Reportedly in the run up to the delhi elections, a reporter asked arvind kejriwal why he hadn’t visited shaheen Bagh. "What will I do there?" he replied. "I am the chief minister of Delhi. I have been elected to preside over the state’s education, electricity, health, roads and so on." Meanwhile this was a stark departure from the kejriwal of november 2016, who had reached the police station in Mayapuri to ensure the release of Fathima, mother of jawaharlal nehru University's missing student Najeeb Ahmad, or the kejriwal of 2018 who sat on a dharna protesting against the Lieutenant governor of Delhi.

 

Furthermore the transformation of kejriwal from a combative chief minister at the start of his second term to a more statesmanlike leader towards the end of it is as obvious as daylight.
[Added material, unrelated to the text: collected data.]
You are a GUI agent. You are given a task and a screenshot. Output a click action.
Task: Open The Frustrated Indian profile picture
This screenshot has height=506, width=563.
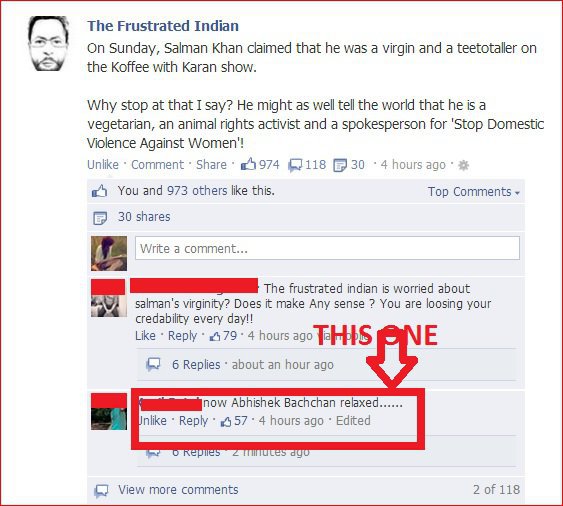tap(48, 43)
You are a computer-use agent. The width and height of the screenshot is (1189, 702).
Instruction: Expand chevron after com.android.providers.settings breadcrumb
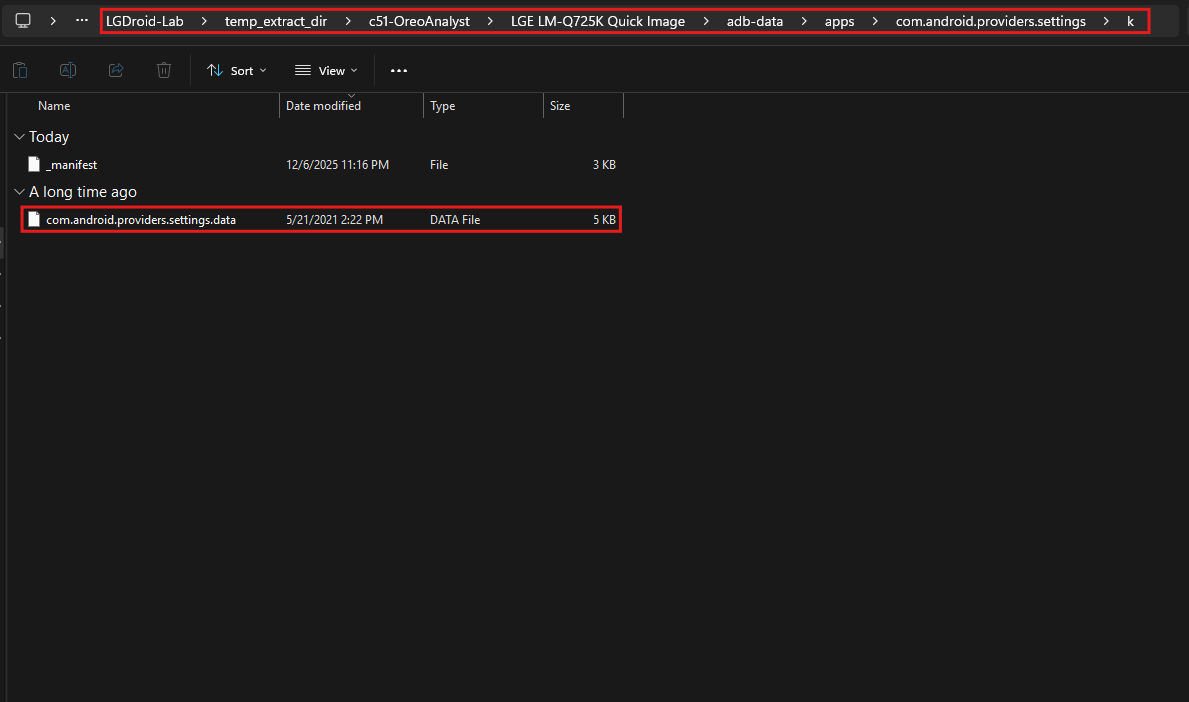coord(1106,21)
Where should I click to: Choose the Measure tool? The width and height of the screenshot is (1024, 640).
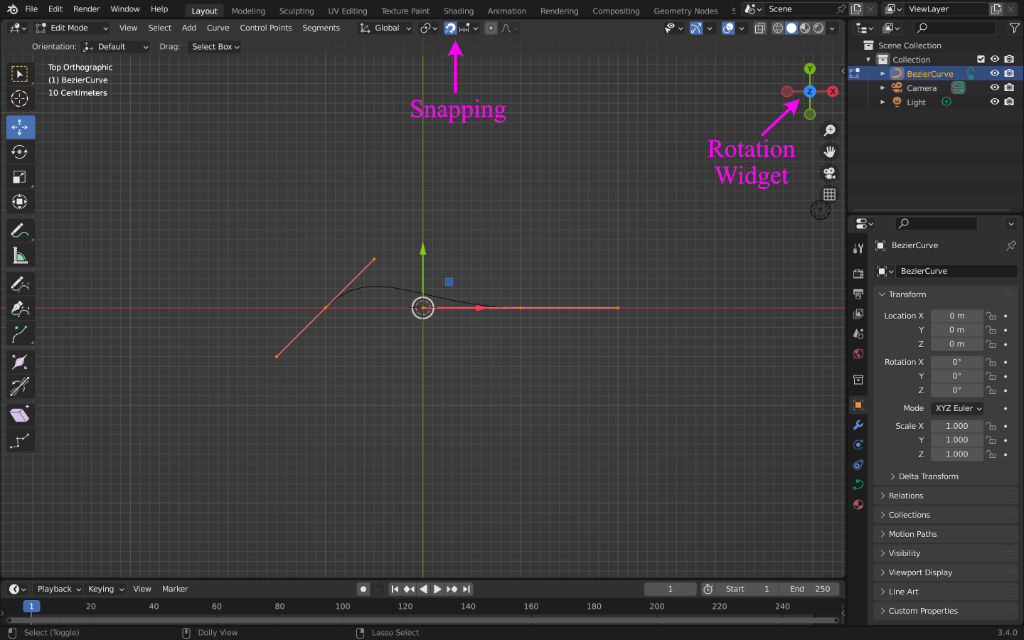point(20,255)
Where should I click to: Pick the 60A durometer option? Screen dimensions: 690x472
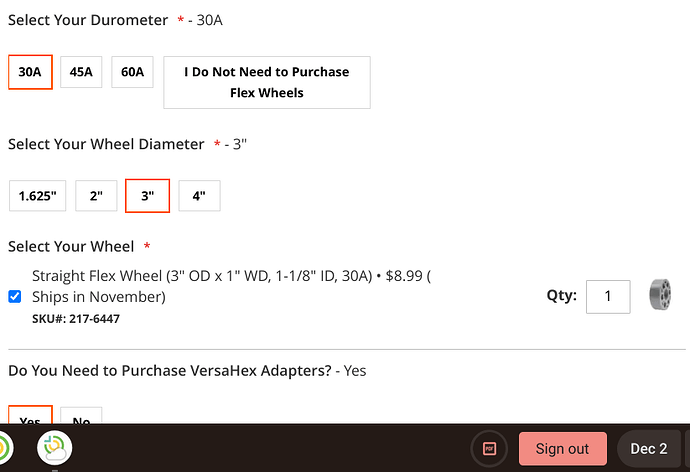pos(132,72)
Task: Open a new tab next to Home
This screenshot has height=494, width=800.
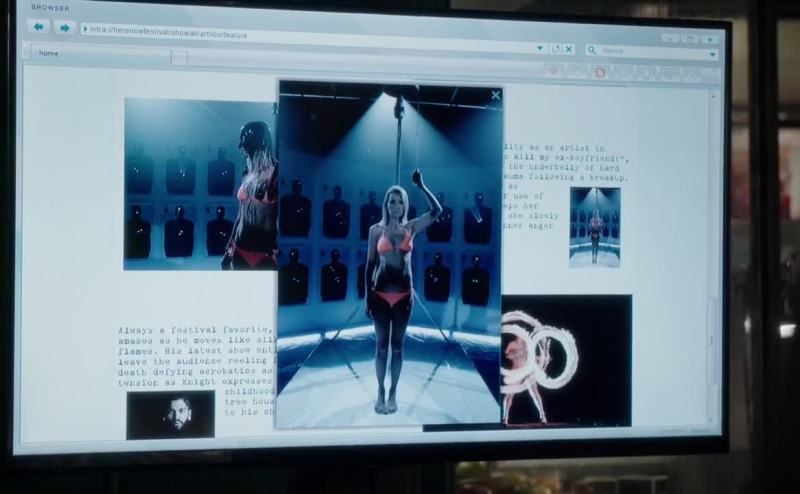Action: tap(179, 57)
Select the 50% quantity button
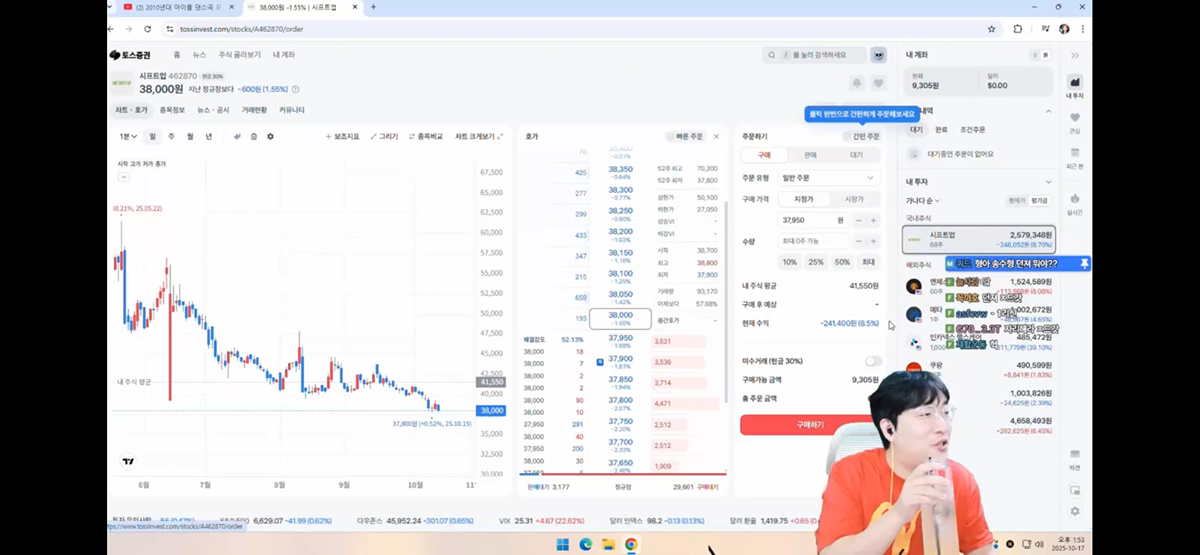This screenshot has width=1200, height=555. (x=842, y=262)
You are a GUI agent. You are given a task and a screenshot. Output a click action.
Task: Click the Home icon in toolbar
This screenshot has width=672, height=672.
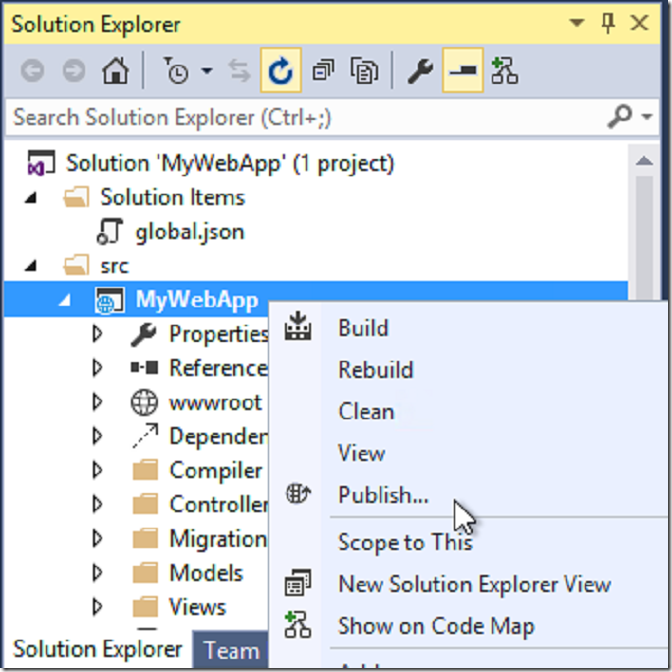tap(115, 70)
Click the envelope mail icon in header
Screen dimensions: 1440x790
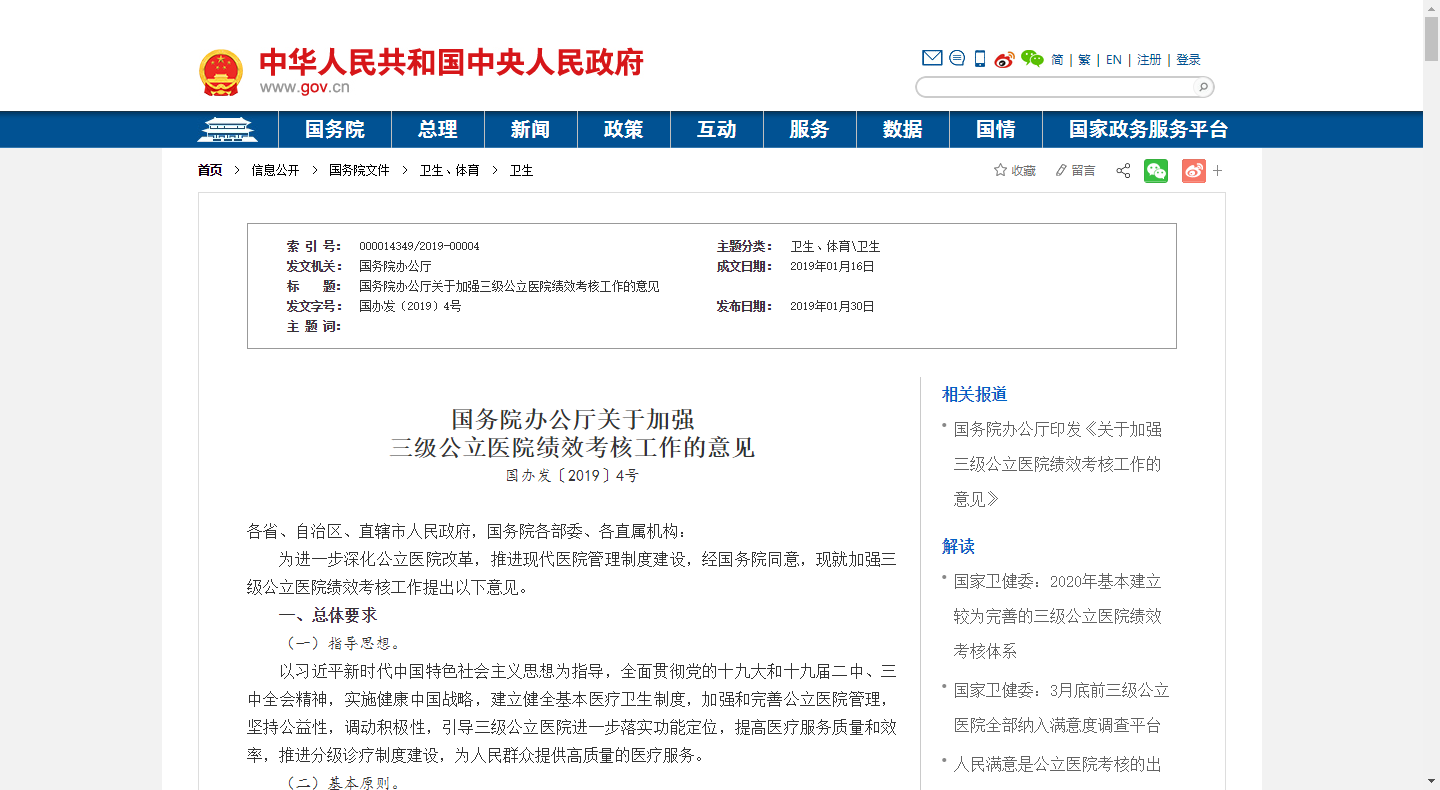[x=932, y=58]
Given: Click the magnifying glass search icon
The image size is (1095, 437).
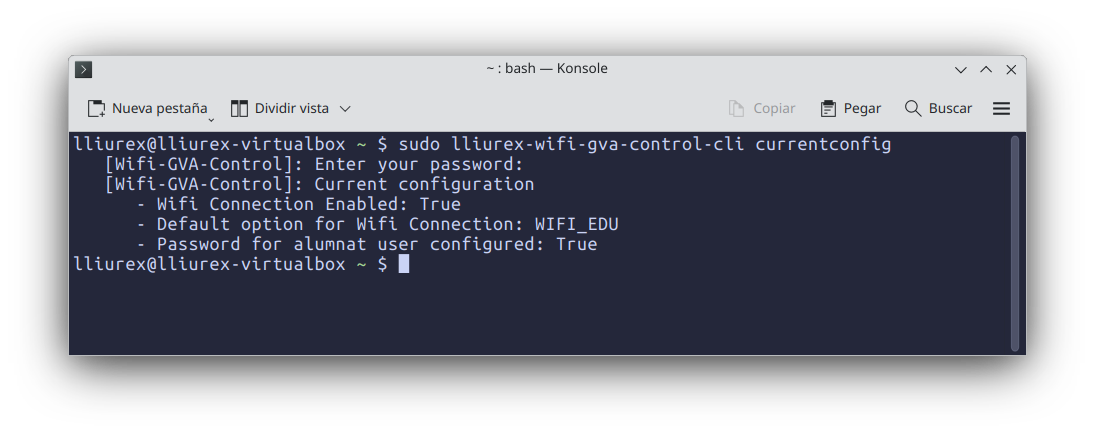Looking at the screenshot, I should 913,108.
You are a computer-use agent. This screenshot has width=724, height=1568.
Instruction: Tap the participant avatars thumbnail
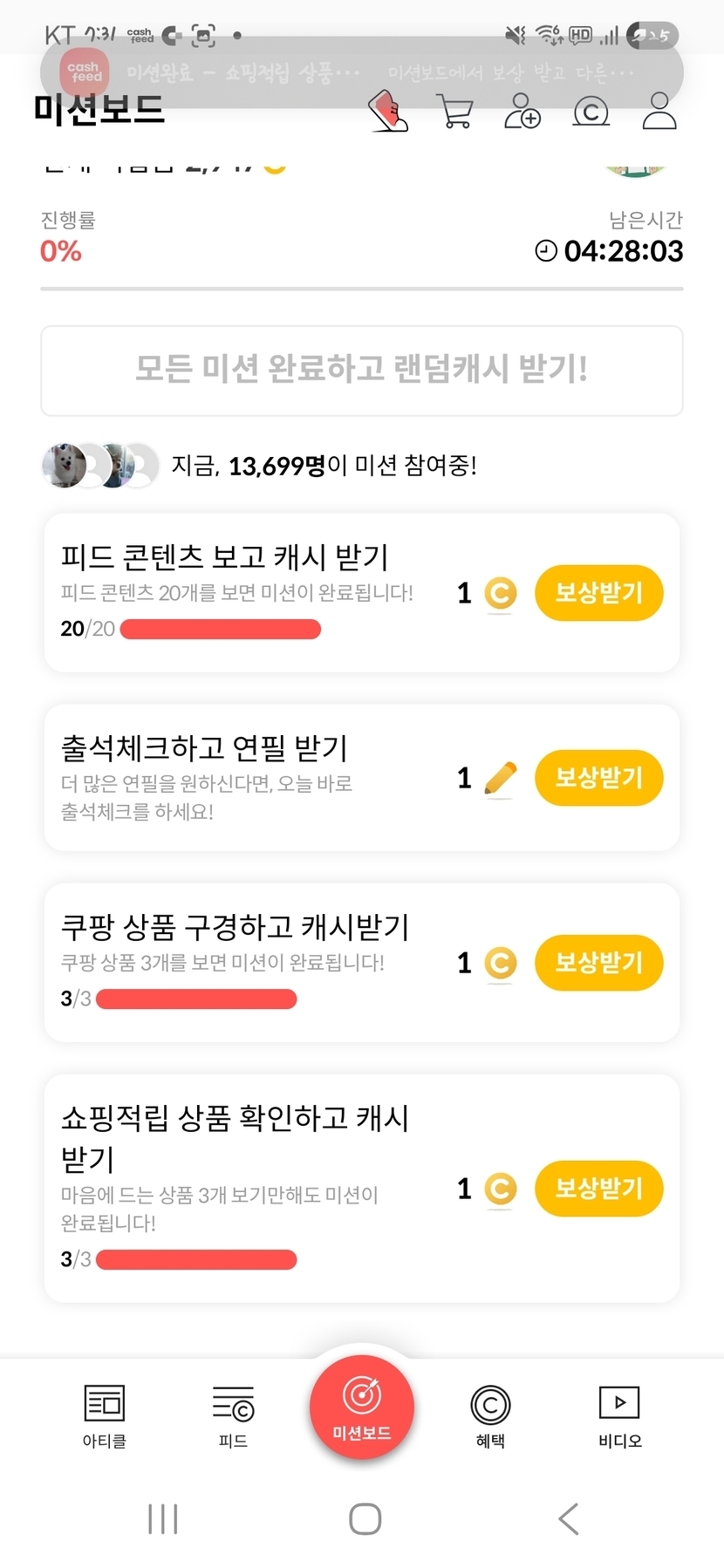(x=100, y=465)
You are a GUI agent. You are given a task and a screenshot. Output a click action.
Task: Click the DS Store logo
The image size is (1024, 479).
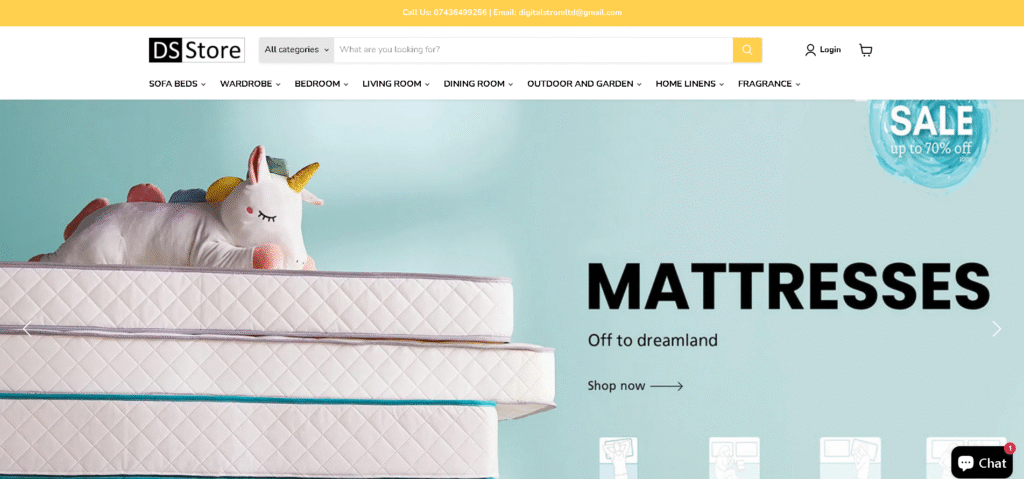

But it has been a critical factor in ensuring he gets a third term as the chief minister of Delhi. Perhaps traveling through several constituencies for almost a month ahead of delhi assembly elections, I observed that voters across the spectrum had welcomed the change in their chief minister’s attitude. Whether kejriwal had taken to streets for the right cause or whether there was merit in his agitations, perceptions driven by optics play a significant role in electoral politics.

 

Moreover the 'protester CM' provided his critics an opportunity to dub himself an activist, someone who had still not graduated to become a full-time politician, and thereby was unfit to lead a state as crucial as the National Capital.